PROBLEM TO WORK ON: Tally the lines below that hold the string "computer", and give only the tally.

DATA LISTING:

+++

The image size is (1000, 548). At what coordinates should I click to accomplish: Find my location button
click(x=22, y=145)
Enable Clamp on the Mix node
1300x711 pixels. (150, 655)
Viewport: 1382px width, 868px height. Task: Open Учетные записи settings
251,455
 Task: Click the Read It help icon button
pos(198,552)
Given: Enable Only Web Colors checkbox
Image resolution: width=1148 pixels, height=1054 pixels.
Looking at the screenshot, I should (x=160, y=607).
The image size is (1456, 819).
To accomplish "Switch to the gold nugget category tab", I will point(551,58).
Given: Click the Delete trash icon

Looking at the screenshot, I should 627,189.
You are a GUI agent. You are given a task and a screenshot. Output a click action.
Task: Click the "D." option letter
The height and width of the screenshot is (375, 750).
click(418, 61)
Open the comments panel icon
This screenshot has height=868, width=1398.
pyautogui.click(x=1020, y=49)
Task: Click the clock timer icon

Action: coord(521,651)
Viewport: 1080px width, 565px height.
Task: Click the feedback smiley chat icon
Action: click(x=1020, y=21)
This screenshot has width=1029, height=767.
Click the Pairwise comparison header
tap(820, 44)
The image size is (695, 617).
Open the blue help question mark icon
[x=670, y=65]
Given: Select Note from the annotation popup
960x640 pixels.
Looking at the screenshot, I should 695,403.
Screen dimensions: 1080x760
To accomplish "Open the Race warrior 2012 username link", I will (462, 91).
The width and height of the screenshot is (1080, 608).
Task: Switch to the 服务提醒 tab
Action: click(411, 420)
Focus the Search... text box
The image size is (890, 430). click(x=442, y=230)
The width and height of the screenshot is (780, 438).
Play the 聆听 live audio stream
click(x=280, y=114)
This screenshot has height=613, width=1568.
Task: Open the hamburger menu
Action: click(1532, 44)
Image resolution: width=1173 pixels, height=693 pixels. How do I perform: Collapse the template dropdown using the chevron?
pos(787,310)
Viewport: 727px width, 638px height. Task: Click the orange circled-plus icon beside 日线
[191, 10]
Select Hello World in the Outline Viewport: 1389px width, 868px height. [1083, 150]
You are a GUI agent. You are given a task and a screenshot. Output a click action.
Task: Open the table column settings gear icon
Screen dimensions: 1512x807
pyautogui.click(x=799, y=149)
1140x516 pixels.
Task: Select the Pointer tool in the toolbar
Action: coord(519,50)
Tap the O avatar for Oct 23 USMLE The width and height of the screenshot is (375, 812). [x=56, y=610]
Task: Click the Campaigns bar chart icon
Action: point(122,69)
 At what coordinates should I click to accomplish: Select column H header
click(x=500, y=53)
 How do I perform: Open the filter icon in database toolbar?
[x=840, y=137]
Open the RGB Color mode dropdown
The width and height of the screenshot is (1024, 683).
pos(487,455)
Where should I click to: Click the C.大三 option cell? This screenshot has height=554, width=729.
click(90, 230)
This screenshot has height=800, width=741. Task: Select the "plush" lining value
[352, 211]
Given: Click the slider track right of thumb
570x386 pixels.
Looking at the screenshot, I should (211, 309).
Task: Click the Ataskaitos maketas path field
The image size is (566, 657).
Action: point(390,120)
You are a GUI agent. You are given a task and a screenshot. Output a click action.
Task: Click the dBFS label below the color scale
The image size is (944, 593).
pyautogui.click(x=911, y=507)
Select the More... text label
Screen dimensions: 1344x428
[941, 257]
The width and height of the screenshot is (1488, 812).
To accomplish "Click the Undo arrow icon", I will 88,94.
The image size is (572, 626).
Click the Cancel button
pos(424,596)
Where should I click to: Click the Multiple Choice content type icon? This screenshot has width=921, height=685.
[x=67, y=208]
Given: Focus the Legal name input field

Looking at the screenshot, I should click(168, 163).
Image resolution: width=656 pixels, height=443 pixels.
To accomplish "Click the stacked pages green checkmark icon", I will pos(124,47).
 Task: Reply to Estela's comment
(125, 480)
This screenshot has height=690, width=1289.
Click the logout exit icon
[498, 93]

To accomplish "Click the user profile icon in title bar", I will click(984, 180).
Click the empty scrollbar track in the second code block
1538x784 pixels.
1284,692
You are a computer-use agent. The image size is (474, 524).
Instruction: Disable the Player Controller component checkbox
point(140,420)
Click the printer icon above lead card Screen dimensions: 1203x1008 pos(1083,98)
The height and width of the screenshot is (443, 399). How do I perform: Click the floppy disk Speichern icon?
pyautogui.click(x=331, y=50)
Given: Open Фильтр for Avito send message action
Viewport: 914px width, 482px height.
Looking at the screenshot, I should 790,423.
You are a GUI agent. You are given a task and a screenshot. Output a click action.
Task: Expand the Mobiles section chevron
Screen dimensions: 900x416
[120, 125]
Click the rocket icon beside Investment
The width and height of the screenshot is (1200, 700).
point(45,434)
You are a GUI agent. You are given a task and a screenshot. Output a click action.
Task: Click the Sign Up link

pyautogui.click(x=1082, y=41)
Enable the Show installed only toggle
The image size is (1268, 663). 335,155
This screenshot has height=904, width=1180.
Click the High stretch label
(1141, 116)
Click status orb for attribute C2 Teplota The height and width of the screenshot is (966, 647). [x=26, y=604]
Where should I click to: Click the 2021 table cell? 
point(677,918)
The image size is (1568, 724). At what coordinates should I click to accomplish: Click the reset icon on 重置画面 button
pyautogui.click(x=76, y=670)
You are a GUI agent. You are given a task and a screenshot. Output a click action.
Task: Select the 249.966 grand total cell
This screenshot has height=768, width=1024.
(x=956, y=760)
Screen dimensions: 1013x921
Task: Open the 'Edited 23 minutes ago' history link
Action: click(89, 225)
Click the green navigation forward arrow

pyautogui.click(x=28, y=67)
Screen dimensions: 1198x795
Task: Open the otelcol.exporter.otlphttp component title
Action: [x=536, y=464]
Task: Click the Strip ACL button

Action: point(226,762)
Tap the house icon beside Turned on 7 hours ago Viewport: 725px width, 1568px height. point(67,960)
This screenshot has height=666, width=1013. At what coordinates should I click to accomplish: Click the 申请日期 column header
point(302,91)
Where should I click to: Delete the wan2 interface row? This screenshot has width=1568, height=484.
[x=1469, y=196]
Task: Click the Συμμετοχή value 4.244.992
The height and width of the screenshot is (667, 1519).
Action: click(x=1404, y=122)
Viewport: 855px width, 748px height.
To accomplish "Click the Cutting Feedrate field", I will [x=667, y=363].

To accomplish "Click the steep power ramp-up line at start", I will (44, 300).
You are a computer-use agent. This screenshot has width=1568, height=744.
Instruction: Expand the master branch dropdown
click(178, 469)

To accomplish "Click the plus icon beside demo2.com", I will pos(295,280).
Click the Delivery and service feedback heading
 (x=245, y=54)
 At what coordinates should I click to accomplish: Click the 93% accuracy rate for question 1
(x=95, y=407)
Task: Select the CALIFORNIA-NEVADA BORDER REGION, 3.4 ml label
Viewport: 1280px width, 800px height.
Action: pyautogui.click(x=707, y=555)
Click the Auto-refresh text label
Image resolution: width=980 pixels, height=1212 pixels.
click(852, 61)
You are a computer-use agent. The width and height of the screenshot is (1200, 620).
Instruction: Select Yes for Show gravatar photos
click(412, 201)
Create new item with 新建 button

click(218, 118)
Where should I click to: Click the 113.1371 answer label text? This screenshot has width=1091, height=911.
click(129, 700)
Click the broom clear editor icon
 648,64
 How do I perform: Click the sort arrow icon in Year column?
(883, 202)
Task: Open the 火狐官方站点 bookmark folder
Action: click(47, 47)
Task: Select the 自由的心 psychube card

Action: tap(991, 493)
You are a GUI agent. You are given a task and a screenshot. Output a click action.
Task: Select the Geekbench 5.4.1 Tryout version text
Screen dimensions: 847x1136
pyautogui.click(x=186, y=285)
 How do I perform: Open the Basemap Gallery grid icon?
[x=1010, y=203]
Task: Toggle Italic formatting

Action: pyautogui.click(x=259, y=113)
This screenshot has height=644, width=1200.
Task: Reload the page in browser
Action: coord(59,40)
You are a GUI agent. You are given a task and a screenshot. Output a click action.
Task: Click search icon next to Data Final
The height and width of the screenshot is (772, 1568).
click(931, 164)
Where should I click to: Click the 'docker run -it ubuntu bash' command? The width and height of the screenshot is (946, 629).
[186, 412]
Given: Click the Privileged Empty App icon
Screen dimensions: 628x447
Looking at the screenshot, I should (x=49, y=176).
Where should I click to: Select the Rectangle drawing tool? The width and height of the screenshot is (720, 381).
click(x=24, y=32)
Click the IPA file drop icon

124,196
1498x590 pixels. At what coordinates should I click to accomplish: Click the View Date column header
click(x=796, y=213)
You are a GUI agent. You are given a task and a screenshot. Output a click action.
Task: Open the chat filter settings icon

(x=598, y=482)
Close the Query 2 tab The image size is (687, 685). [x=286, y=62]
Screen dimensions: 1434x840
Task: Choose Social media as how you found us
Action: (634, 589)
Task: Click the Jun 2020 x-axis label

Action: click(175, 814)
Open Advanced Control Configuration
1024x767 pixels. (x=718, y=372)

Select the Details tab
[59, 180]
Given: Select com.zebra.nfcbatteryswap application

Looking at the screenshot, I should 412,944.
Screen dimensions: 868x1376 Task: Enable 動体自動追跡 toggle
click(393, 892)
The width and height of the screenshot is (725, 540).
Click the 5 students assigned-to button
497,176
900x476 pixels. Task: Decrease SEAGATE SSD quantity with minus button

+++

EXERCISE RESULT: 3